The earliest settlers of the island of Sakhalin came from the Amur region in two waves, around 2000 B.C. and 1000 B.C. A Neolithic people, they are thought to have been, in part, the ancestors of the Nivkh. Today's Nivkh, therefore, are an amalgam of earlier and later populations. Another early group on Sakhalin were the Ainu, who came from present-day Japan, in the south. (The Nivkh names for the Ainu are "Kui" and "Khughi"; the Chinese name of the island of Sakhalin is "Ku-ye-dao," where dao means "island.") Beginning with the thirteenth century, Chinese historical records mention tribes by the name of "Ji-li-mi" and "Qi-li-mi." These references are probably to the ancestors of the Nivkh or their early neighbors. The earliest mentions of these people in Russian sources are in travel accounts from the seventeenth century.
The Nivkh were fairly well studied by the middle of the nineteenth century: there had been a large expedition to the area (under Leopold von Schrenck) from 1854 to 1856. This was followed by economic exploitation, the arrival of political exiles, and the visit of the famous author Anton Chekhov, who also mentions the Nivkh (Gilyak) in his book on Sakhalin (The Island, first published in 1893-1894). On the mainland, the closest neighbors of the Nivkh were various South Tungusic tribes; on Sakhalin they were in close touch with the Orok (also a South Tungusic tribe) and with the Ainu. Until 1917 only weak attempts were made to integrate the Nivkh into the imperial Russian economic and social structure. From 1905 to 1945 Japan owned the southern half (south of 50°) of Sakhalin. Japan also controlled portions of the economy in northern Sakhalin from 1918 until about 1940. In 1945, when the USSR occupied the entire island, there were about 100 Nivkh on the Japanese (southern) half of the island.

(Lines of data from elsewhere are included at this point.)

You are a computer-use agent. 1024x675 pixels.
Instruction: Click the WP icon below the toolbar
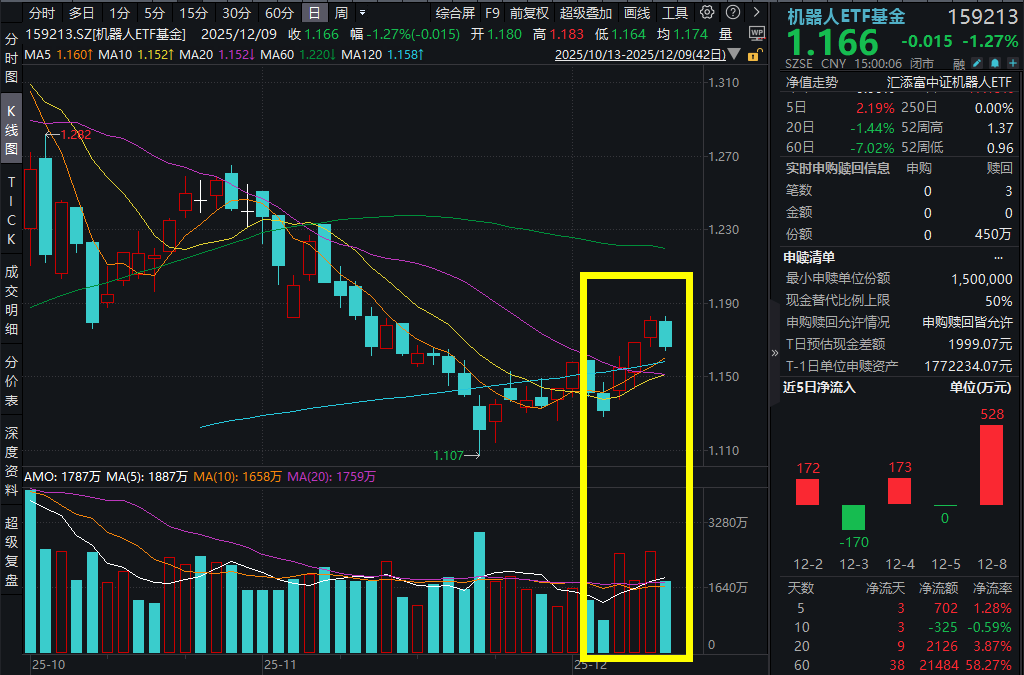pos(756,33)
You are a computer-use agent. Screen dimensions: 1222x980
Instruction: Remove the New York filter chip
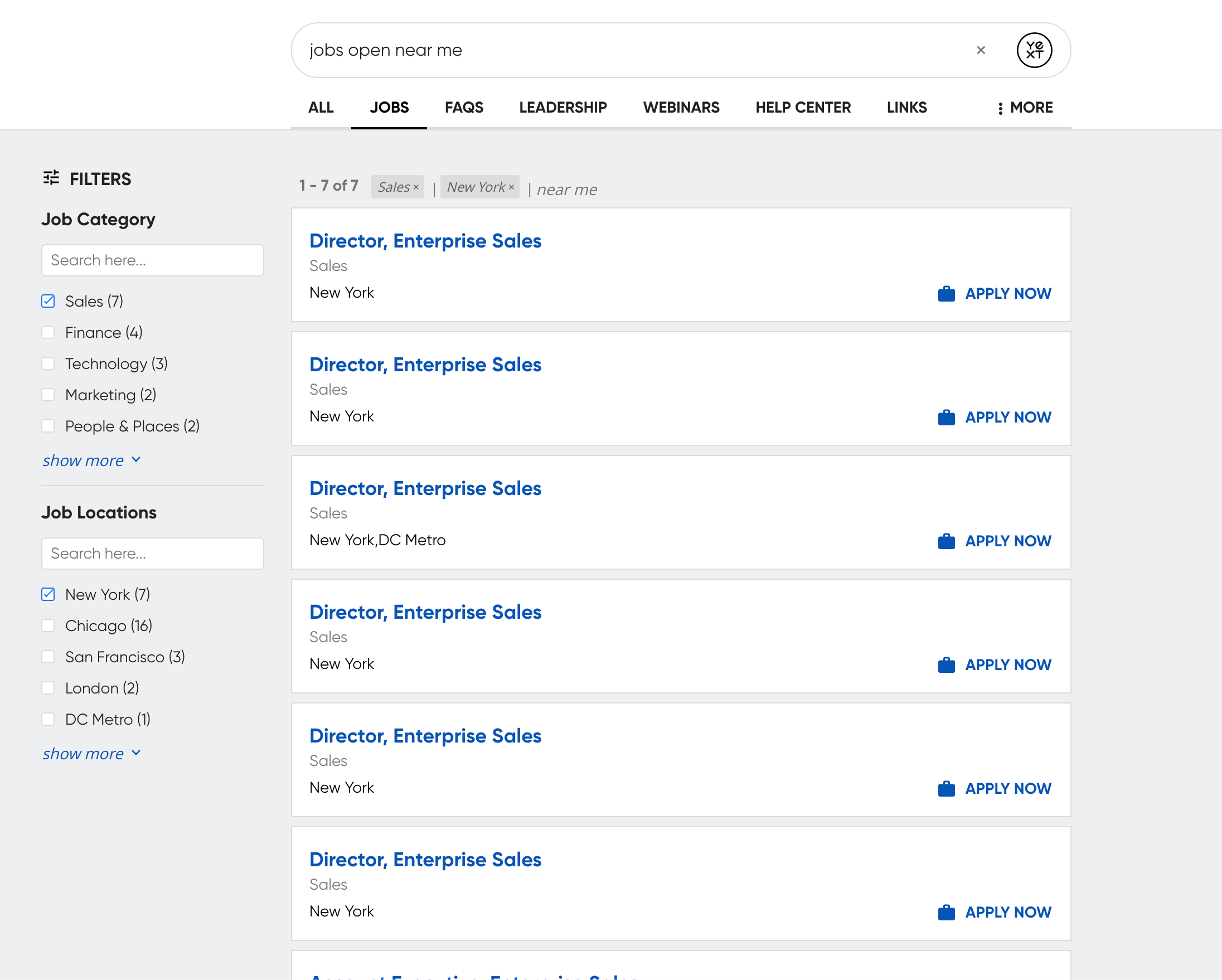511,187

An alphabet for the Nivkh language, based on the Latin script, was created in 1931; books (mostly primers) were published in 1932; campaigns to encourage hygiene, collectivization, and general education were launched at about the same time. An alphabet based on the Cyrillic script replaced the one based on Latin in 1940. By 1990 there were two orthographies, to accommodate the two dialects. At present the Nivkh are integrated into the Russian economy and culture, with the degree of acculturation high and increasing; yet many Nivkh continue to engage in traditional occupations (seal hunting, fishing) and are aware of their heritage, which they are eager to perpetuate.